| EXTRAIT |
───

Jérusalem d’une époque à l’autre (II)

A propos du livre de Joseph Croitoru, Esplanade des mosquées ou mont du Temple… (Munich, Beck, 2021)

par Maurice-Ruben HAYOUN

Al-Aqsa oder Tempelberg | Croitoru, Joseph | Hardcover

Bien qu’il ait eu une réponse assez évasive, Weizmann va en référer à Lord Balfour lui-même pour favoriser l’achat de ces terrains ; mais le projet n’ira pas plus loin car les conseillers locaux du ministre lui renommèrent la prudence en raison de la réaction du camp arabe. Pourtant, la coquette somme de 75000 livres était proposée pour l’acquisition de ce lotissement.
Ce même camp arabe fit des pieds et des mains pour être reçu par le comité préparant le traité de paix à la fin de la Grande Guerre. Il est intéressant de voir comment ces représentants comprennent l’histoire juive : ils présentent les juifs comme une peuplade issue des rives du Nil où elle aurait séjourné 400ans alors que les Arabes, eux, n’ont jamais quitté le territoire tant convoité. Après les avatars de l’histoire juive, les enfants d’Israël furent de nouveau chassés par leurs ennemis qui détruisirent deux fois leur sanctuaire. Enfin, depuis deux millénaires, ils sont une population errante alors que les Arabes, eux, n’ont jamais quitté le territoire…
Toutes les tentatives de calmer les craintes des Arabes échouèrent et certaines légendes se mirent à circuler concernant l’accaparement des lieux saints par les sionistes. Il y eut aussi de graves troubles à partir de 1920 accompagnés d’ appels à la population arabe l’incitant à ne pas rester inerte face à des tentatives répétées de les chasser de chez eux et d’occuper leurs demeures…
Depuis le début des années vingt, la situation était très tendue entre les Arabes et les sionistes, les premiers accusant les seconds de vouloir faire main basse sur tout le territoire de la Palestine mandataire, et principalement de monopoliser le mont du temple que les musulmans nomment al-Haram al-Sharif, l’esplanade des mosquées. L’élection d’un nouvel grand mufti n’arrangea pas les choses et le nouvel élu Hadj Amin al-Husseini se révéla être un adversaire des plus coriaces. Pour donner un exemple de la brutalité de la confrontation et de la tension entre les deux communautés, il convient de rappeler que les Arabes lapidaient parfois les orants juifs auprès du mur, un samedi matin ou un jour du 9 av (jour anniversaire de la destruction des deux temples).

───

| OBJECTIF 1 |
Mettez sous forme de liste numérotée les lignes des enregistrements, de la ligne contenant « You are a computer-use agent. The image size is (985, 1000). » à celle contenant « [x=861, y=534] », en omettant les lignes vides.
L'extrait et les enregistrements constituent deux documents distincts.

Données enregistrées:
───

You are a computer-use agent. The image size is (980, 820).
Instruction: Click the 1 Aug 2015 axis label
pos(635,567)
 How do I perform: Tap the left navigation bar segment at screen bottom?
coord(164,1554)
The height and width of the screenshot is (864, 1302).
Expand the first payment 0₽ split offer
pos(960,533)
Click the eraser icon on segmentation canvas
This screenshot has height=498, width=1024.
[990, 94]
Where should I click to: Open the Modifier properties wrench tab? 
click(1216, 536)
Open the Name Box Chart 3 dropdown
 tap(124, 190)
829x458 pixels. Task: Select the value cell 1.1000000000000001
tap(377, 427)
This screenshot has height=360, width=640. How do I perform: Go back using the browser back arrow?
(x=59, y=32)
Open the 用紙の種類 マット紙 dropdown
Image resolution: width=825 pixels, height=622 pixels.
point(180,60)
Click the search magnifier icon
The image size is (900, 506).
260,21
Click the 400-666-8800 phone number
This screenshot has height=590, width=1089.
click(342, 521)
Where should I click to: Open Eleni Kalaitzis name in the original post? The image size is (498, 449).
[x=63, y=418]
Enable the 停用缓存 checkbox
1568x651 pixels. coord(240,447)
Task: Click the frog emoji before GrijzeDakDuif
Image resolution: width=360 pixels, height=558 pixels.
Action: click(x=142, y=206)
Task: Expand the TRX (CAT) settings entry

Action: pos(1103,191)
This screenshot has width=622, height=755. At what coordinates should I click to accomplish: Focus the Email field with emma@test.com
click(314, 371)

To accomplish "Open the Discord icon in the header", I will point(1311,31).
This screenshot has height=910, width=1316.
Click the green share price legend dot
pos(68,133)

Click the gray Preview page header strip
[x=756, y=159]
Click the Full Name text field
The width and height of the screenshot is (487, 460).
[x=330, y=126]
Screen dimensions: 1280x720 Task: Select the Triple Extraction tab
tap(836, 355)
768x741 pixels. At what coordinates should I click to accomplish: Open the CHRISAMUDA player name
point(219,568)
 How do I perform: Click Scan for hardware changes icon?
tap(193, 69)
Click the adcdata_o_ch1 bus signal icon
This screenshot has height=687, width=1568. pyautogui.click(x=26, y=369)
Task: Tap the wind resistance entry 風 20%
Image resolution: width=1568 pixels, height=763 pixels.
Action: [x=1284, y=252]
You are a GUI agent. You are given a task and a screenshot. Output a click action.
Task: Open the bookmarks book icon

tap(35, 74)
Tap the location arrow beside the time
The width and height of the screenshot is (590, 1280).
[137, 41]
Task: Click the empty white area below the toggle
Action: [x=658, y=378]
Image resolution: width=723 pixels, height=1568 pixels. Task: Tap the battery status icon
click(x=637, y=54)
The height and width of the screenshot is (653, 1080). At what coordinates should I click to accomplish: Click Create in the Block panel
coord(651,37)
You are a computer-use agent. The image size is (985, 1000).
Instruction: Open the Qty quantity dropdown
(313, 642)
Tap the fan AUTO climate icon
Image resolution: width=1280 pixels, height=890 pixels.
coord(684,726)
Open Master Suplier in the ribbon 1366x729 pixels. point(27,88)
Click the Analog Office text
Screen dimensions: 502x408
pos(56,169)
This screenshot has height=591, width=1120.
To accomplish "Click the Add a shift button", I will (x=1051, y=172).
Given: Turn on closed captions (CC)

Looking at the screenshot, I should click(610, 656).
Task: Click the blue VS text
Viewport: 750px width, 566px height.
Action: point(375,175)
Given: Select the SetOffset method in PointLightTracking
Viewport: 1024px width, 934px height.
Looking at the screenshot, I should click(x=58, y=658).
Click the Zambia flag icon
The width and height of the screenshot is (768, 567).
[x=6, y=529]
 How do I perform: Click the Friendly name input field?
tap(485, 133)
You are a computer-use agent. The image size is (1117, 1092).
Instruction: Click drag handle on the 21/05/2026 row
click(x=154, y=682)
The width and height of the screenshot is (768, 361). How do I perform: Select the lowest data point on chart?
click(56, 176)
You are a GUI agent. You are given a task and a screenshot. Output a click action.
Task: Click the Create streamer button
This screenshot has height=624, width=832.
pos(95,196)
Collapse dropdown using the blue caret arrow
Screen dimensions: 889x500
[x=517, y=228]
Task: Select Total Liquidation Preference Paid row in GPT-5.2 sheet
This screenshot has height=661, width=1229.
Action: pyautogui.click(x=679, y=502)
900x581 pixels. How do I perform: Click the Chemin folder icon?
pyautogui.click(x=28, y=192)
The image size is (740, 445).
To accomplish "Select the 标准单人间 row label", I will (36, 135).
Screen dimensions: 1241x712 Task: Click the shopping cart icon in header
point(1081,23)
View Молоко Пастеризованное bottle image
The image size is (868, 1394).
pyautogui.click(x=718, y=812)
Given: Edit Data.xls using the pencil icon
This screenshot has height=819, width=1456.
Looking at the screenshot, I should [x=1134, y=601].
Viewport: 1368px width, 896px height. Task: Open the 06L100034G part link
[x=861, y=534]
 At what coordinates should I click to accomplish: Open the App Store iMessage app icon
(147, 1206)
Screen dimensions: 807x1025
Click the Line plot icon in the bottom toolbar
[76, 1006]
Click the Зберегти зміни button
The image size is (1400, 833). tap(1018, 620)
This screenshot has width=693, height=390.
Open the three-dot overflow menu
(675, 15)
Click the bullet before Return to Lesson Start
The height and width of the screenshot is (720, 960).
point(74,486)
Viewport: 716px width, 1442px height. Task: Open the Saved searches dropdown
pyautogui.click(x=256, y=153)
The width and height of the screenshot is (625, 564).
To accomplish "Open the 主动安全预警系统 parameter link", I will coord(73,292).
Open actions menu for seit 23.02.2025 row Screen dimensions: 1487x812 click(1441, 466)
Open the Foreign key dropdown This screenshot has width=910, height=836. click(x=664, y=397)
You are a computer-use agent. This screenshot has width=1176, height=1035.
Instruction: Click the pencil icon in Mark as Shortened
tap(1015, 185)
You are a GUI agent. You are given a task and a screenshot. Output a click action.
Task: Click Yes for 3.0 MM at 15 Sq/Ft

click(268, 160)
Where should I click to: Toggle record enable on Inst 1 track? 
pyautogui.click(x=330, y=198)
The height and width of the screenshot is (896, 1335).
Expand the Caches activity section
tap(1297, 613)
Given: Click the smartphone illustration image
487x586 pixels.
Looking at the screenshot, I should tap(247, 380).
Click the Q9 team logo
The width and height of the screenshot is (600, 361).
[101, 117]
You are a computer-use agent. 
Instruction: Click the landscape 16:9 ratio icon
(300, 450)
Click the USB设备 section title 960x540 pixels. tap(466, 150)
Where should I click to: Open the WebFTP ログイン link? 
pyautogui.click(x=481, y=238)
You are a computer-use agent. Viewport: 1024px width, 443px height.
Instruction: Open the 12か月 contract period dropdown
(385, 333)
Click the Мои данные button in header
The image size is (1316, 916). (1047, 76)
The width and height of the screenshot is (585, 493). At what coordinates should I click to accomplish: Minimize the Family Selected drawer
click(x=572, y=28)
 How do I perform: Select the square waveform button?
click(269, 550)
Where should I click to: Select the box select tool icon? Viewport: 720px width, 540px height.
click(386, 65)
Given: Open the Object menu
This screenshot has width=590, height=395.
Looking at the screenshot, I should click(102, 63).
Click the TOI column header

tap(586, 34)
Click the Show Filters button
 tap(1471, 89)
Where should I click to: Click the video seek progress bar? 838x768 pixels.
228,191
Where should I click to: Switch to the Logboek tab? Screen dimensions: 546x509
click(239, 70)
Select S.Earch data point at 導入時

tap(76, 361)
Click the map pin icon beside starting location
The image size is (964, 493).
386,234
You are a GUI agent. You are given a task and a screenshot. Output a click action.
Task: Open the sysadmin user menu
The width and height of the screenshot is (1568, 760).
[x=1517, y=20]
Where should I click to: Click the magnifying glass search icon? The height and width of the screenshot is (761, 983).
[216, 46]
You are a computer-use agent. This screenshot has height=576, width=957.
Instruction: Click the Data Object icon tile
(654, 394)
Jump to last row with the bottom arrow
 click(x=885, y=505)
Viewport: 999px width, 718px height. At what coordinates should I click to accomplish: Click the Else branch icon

───

| OBJECTIF 2 |
Répondez aux questions suivantes d'après l'extrait sur Jérusalem :
(a) Quelle somme était proposée pour l'acquisition du lotissement ?
(b) Qui fut le nouveau grand mufti élu ?
(c) Sous quel nom les musulmans désignent-ils le mont du Temple ?

| RÉPONSE CORRECTE 1 |
1. You are a computer-use agent. The image size is (985, 1000).
2. Instruction: Open the Qty quantity dropdown
3. (313, 642)
4. Tap the fan AUTO climate icon
5. Image resolution: width=1280 pixels, height=890 pixels.
6. coord(684,726)
7. Open Master Suplier in the ribbon 1366x729 pixels. point(27,88)
8. Click the Analog Office text
9. Screen dimensions: 502x408
10. pos(56,169)
11. This screenshot has height=591, width=1120.
12. To accomplish "Click the Add a shift button", I will (x=1051, y=172).
13. Given: Turn on closed captions (CC)
14. Looking at the screenshot, I should click(610, 656).
15. Task: Click the blue VS text
16. Viewport: 750px width, 566px height.
17. Action: point(375,175)
18. Given: Select the SetOffset method in PointLightTracking
19. Viewport: 1024px width, 934px height.
20. Looking at the screenshot, I should click(x=58, y=658).
21. Click the Zambia flag icon
22. The width and height of the screenshot is (768, 567).
23. [x=6, y=529]
24.  How do I perform: Click the Friendly name input field?
25. tap(485, 133)
26. You are a computer-use agent. The image size is (1117, 1092).
27. Instruction: Click drag handle on the 21/05/2026 row
28. click(x=154, y=682)
29. The width and height of the screenshot is (768, 361). How do I perform: Select the lowest data point on chart?
30. click(56, 176)
31. You are a GUI agent. You are given a task and a screenshot. Output a click action.
32. Task: Click the Create streamer button
33. This screenshot has height=624, width=832.
34. pos(95,196)
35. Collapse dropdown using the blue caret arrow
36. Screen dimensions: 889x500
37. [x=517, y=228]
38. Task: Select Total Liquidation Preference Paid row in GPT-5.2 sheet
39. This screenshot has height=661, width=1229.
40. Action: pyautogui.click(x=679, y=502)
41. 900x581 pixels. How do I perform: Click the Chemin folder icon?
42. pyautogui.click(x=28, y=192)
43. The image size is (740, 445).
44. To accomplish "Select the 标准单人间 row label", I will (36, 135).
45. Screen dimensions: 1241x712 Task: Click the shopping cart icon in header
46. point(1081,23)
47. View Молоко Пастеризованное bottle image
48. The image size is (868, 1394).
49. pyautogui.click(x=718, y=812)
50. Given: Edit Data.xls using the pencil icon
51. This screenshot has height=819, width=1456.
52. Looking at the screenshot, I should [x=1134, y=601].
53. Viewport: 1368px width, 896px height. Task: Open the 06L100034G part link
54. [x=861, y=534]

| RÉPONSE CORRECTE 2 |
(a) La somme de 75000 livres.
(b) Hadj Amin al-Husseini.
(c) Al-Haram al-Sharif, l'esplanade des mosquées.